Funziona nell'80% dei casi di epatite C, ma una percentuale maggiore non si potrà permettere il medicinale. La Food and Drug Administration (FDA), l'agenzia statunitense che regolamenta il commercio di farmaci ed alimenti, ha appena approvato Sovaldi, una pillola prodotta da Gilead Science e a base di sofosvubir che riesce a sconfiggere anche i ceppi più resistenti di epatite C. Secondo i test il farmaco è riuscito a sconfiggere il virus dell'epatite in otto casi su dieci, una percentuale di successo di gran lunga superiore a quella della concorrenza e senza comportare tutti quegli effetti collaterali – nausea, depressione, febbre e insonnia – legati alle iniezioni di interferone.

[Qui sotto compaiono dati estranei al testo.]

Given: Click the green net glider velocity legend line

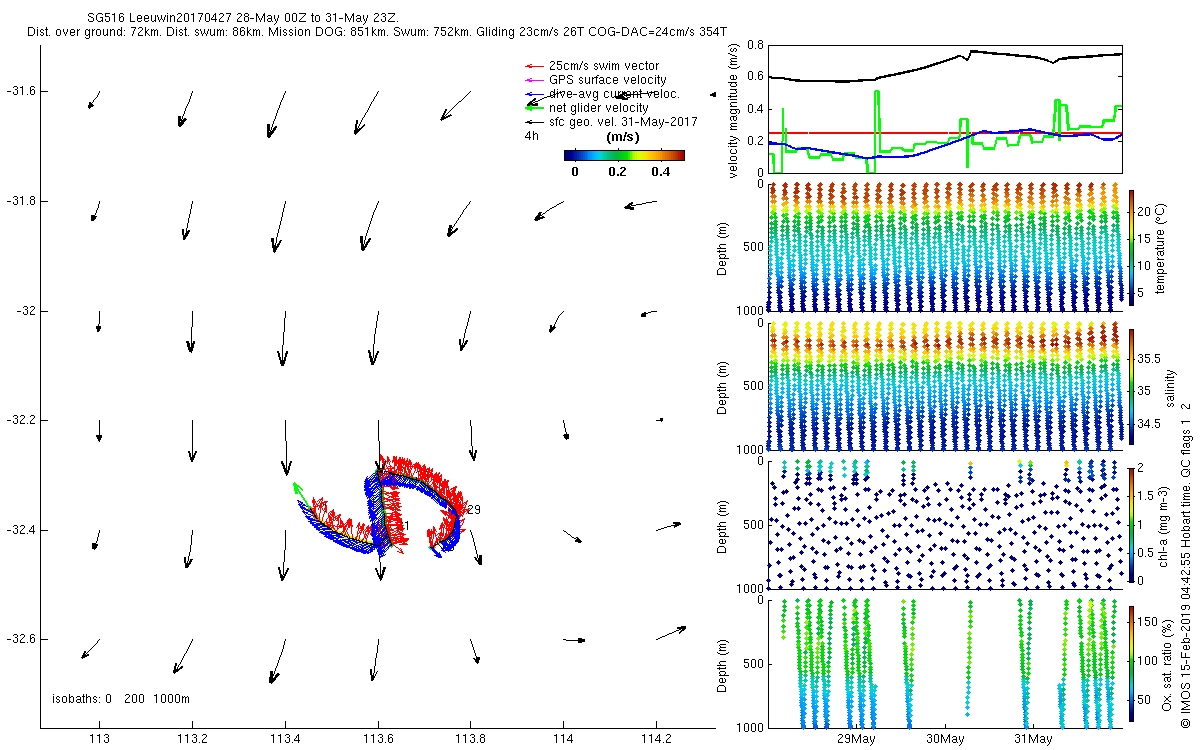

Si tratta di una rivoluzione, dunque. Come confessa Edward Cox, membro della FDA, "è un passo avanti eccezionale nella lotta all'epatite, riusciremo a sconfiggere con molta più facilità il virus soprattutto nei pazienti cronici". Peccato che ogni pillola costerà quasi mille euro, il che equivale ad una spesa di 28mila dollari per quattro settimane di cura, che salgono a 84mila in dodici settimane, ovvero per il ciclo consigliato, e che arrivano a 168mila dollari per le ventiquattro settimane di cura necessaria per i casi più resistenti. La ricerca è costata 11 miliardi di dollari alla Gilead Science, nel mondo vi sono 180 milioni di malati, di cui 4 negli Usa (2 in Italia). Secondo il prezzo preannunciato, le entrate pareggerebbero i costi di ricerca con quasi 131 mila cure "standard", ovvero se appena il 3,2% dei malati americani decidesse di acquistare le costose pillole Sovaldi. Michael Weinstein, protagonista in passato di battaglie contro Big Pharma per il prezzo dei medicinali, ha definito il prezzo "inaccettabile e vergognoso: non c'è alcuna logica che giustifichi questi prezzi. Una follia sulla pelle dei pazienti di tutto il mondo".

La Gilead Science si difende assicurando che "il prezzo è in linea con il mercato, anzi se confrontato con altri concorrenti che sono meno efficaci e innovativi è persino basso. Cercheremo poi di attuare dei programmi per aiutare i malati che non hanno i mezzi". Gli eccezionali risultati medici del prodotto assicurano intanto la crescita economica di Gilead Science, le cui azioni, secondo alcuni analisti di Wall Street, stanno per conoscere un apprezzamento che farà presto dimenticare i miliardi spesi per la ricerca. Se tuttavia solo il mercato decide il prezzo di Sovaldi, una spinta a ridurre il prezzo potrebbe giungere proprio dai concorrenti, se è vero, come ribadisce Cox, che "nei prossimi 18 mesi arriveranno altre medicine che semplificheranno di molto la cura dell'epatite, saranno meno invasive e soprattutto porteranno il tasso di guarigione oltre il 90%".